= Beginning of Section =

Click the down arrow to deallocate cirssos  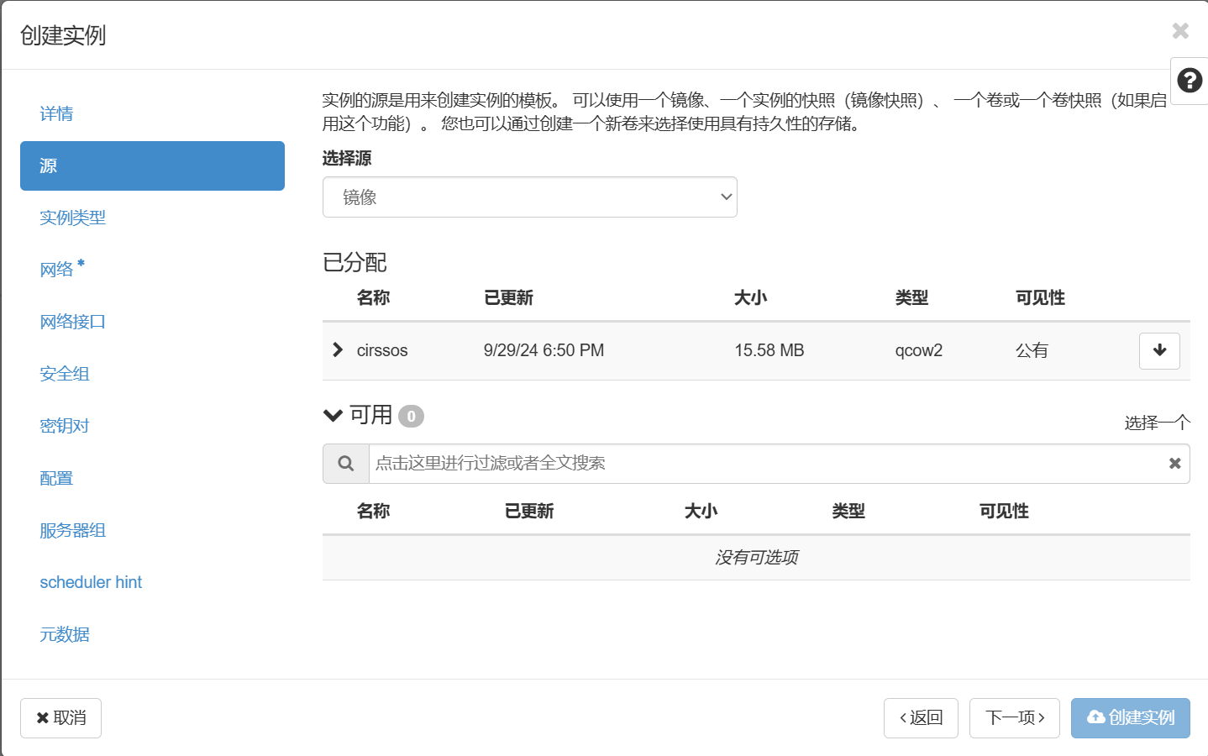1159,350
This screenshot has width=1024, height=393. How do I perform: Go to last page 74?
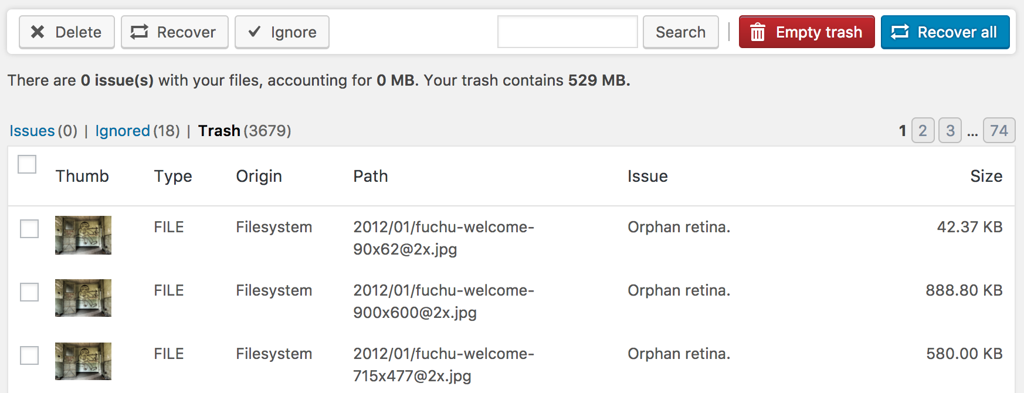coord(999,130)
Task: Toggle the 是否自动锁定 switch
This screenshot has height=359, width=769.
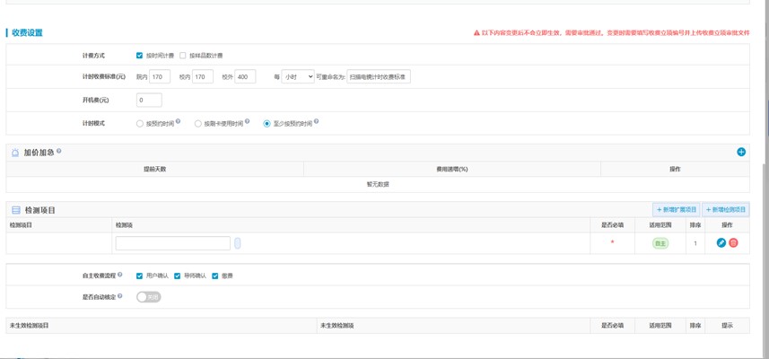Action: click(x=149, y=297)
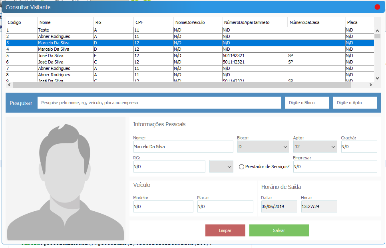Click the Digite o Bloco filter field
This screenshot has height=248, width=386.
(x=307, y=103)
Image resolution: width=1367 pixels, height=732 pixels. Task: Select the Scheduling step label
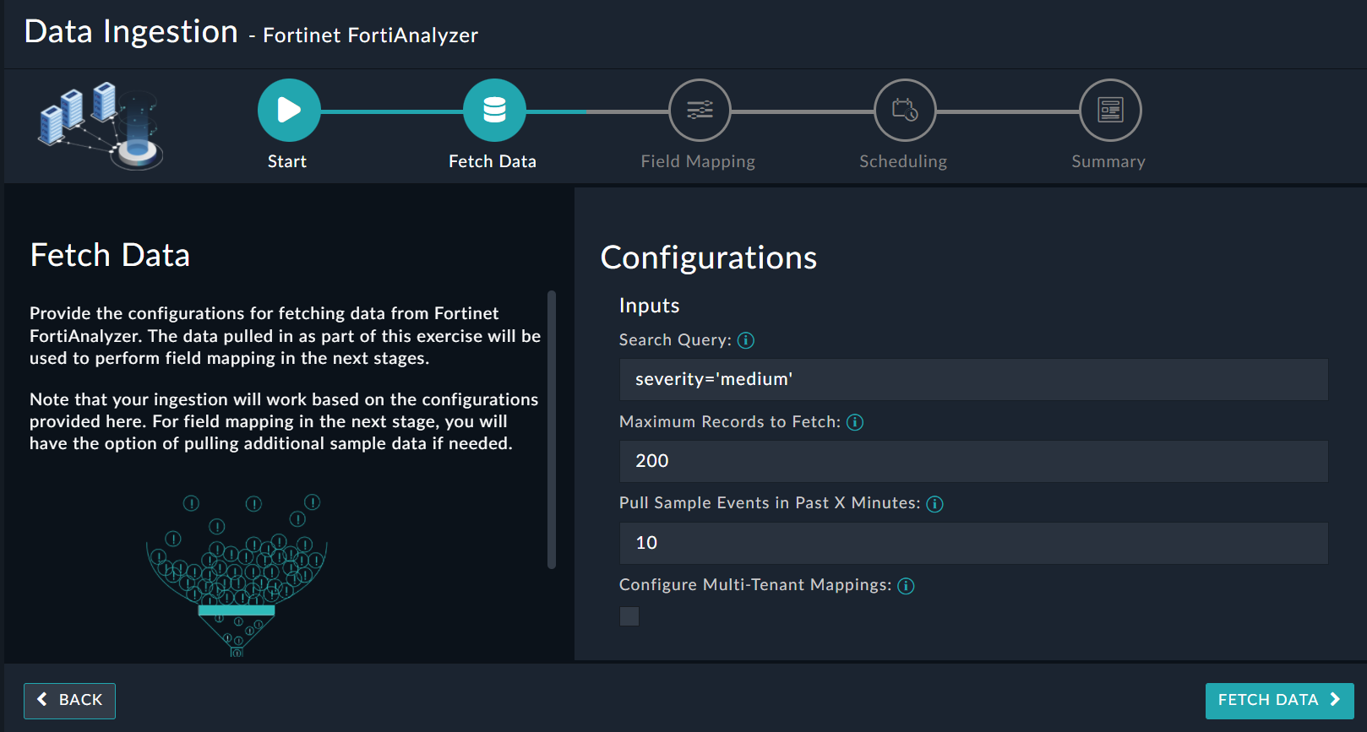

= End of Section =

#### WORK REQUEST
When the string "Task" occurs in a line of the material, that line belongs in the answer.

#### SOLUTION TO THIS PROBLEM
Task: Toggle the 是否自动锁定 switch
Image resolution: width=1367 pixels, height=732 pixels. Task: Select the Scheduling step label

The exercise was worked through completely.